Era um dia como qualquer outro e muitos não notavam que estávamos fora do eixo. Todos agiam, como sempre inexperientes, acreditando que tínhamos todo o tempo a perder. Não percebiam a inquietação que pulsava no peito, nem mesmo a respiração curta e a insatisfação que insistia em denunciar a desconexão e o desvairamento daqueles tempos. Como surdos insistíamos em não ouvir o descompasso e a desafinação que denunciava a arritmia.

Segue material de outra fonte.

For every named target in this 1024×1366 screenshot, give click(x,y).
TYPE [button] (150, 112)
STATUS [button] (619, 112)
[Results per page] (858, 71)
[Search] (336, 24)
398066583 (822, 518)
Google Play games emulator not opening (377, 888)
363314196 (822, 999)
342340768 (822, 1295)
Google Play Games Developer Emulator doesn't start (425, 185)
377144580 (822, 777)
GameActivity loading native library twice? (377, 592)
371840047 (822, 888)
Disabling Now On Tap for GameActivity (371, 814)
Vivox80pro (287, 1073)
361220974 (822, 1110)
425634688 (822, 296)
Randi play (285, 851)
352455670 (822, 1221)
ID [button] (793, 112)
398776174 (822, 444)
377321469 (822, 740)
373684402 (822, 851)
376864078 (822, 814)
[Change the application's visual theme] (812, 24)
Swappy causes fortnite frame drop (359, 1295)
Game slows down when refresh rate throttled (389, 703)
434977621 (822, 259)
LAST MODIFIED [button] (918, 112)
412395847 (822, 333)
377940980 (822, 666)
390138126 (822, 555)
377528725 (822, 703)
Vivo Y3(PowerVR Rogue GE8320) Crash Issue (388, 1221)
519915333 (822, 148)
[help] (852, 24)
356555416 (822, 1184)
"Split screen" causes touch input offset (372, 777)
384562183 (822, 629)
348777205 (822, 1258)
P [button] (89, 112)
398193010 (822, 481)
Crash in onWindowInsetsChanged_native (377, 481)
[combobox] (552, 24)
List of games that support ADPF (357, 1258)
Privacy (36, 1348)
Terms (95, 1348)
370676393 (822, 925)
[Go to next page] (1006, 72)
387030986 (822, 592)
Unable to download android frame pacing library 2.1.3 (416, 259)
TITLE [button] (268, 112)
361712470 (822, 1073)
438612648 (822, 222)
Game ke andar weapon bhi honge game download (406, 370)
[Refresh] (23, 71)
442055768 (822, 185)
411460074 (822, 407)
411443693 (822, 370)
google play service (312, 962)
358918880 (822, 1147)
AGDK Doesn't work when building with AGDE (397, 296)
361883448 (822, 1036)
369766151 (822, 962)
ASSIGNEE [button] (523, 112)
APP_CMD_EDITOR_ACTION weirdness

O desarranjo era de tal ordem que de repente tudo foi parado. A desatenção foi longe demais. Nem mais um passo. Fique aonde está, não se mexa, não há mais como levar adiante tanto desvario. O desalinho foi tanto que não tem mais como ir, nem como voltar, se você foi terá que ficar aonde está, se não foi, tarde demais, não há mais como ir. Os caminhos estão agora todos bloqueados, não há como seguir em frente e muito menos como voltar atrás. As fronteiras estão fechadas, entenda, é momento de parar exatamente aonde você está. Não há mais tempo nem espaço para corrigir a rota.
É necessário ter sabedoria para esse tempo de crise, estamos todos atados ao que construímos até aqui. Trancados nas consequências de nossas ações, aprisionados naquilo que fizemos de nossa existência. Não há mais como mudar, pelo menos por enquanto estamos reféns de nossas próprias vidas e de tudo que plantamos até aqui. Teremos que desfazer e refazer os nós que criamos. Como? Você mesmo terá que descobrir.
Mas, afinal, todos os tempos não são tempos de crise? A vida é uma eterna crise, nada de novo, a incerteza é a única certeza, mas, desta vez a discordância parecia mais séria, afinal é a grande crise do nosso tempo. Mas não era, estamos diante de só mais uma crise, das muitas que já existiram e das muitas que ainda virão. O universo é um grande fazedor de alterações e colapsos, vivemos na instável dança da pulsação do Yin-Yang, as duas energias opostas, a escuridão-claridade, a vida-morte…
Mas, na diminuição forçada do ritmo ficou mais fácil refletir e ver que muito desassossego já estava no ar e agora isolados, muitos podiam ver com mais clareza. Há muito tempo já havia essa sensação de trancamento, a natureza esquecida, os poderosos oprimindo e excluindo, os animais sendo moídos e comidos, as florestas desaparecendo e os humanos surdos para todo esse barulho desvairado.
Muitos acreditam que estamos no alvorecer de uma nova era e que podemos levantar e construir uma transição para uma natureza livre, a construção de novos organismos de sustentabilidade e de diversidade dos seres numa visão mais ampla. Muitos acreditam que, nessa parada podemos recomeçar e pensar “o hoje” como um “novo zero”.
O que pode, então, o humano que tem discernimento, senão parar e escutar com mais atenção a inescapável dança da pulsação do universo?
4 Comments
Chamamento à reflexão e à necessidade de paciência e resiliência. Afinal, estamos todos na mesma nave Terra. Mesmo que não seja um reset, o momento atual provoca sacudidas das boas.
Para aqueles que podem, é realmente um momento único para parar e escutar o universo. Alguns recomeços serão possíveis, muitos, acredito, acontecerão na esfera pessoal e espero que eles reverberem na nossa coletividade.
Gostaria de ser mais otinista sobre o novo zero, mas não sei se ele será assim tão novo. Há vícios no sistema difíceis de curar.
Falou, é isso aí. Assim somos( estamos) nós. “Mas, afinal, todos os tempos não são tempos de crise? A vida é uma eterna crise, nada de novo, a incerteza é a única certeza, mas, desta vez a discordância parecia mais séria, afinal é a grande crise do nosso tempo. Mas não era, estamos diante de só mais uma crise, das muitas que já existiram e das muitas que ainda virão.”
Você voltou em plena forma e morando cada vez mais na filosofia, Angela!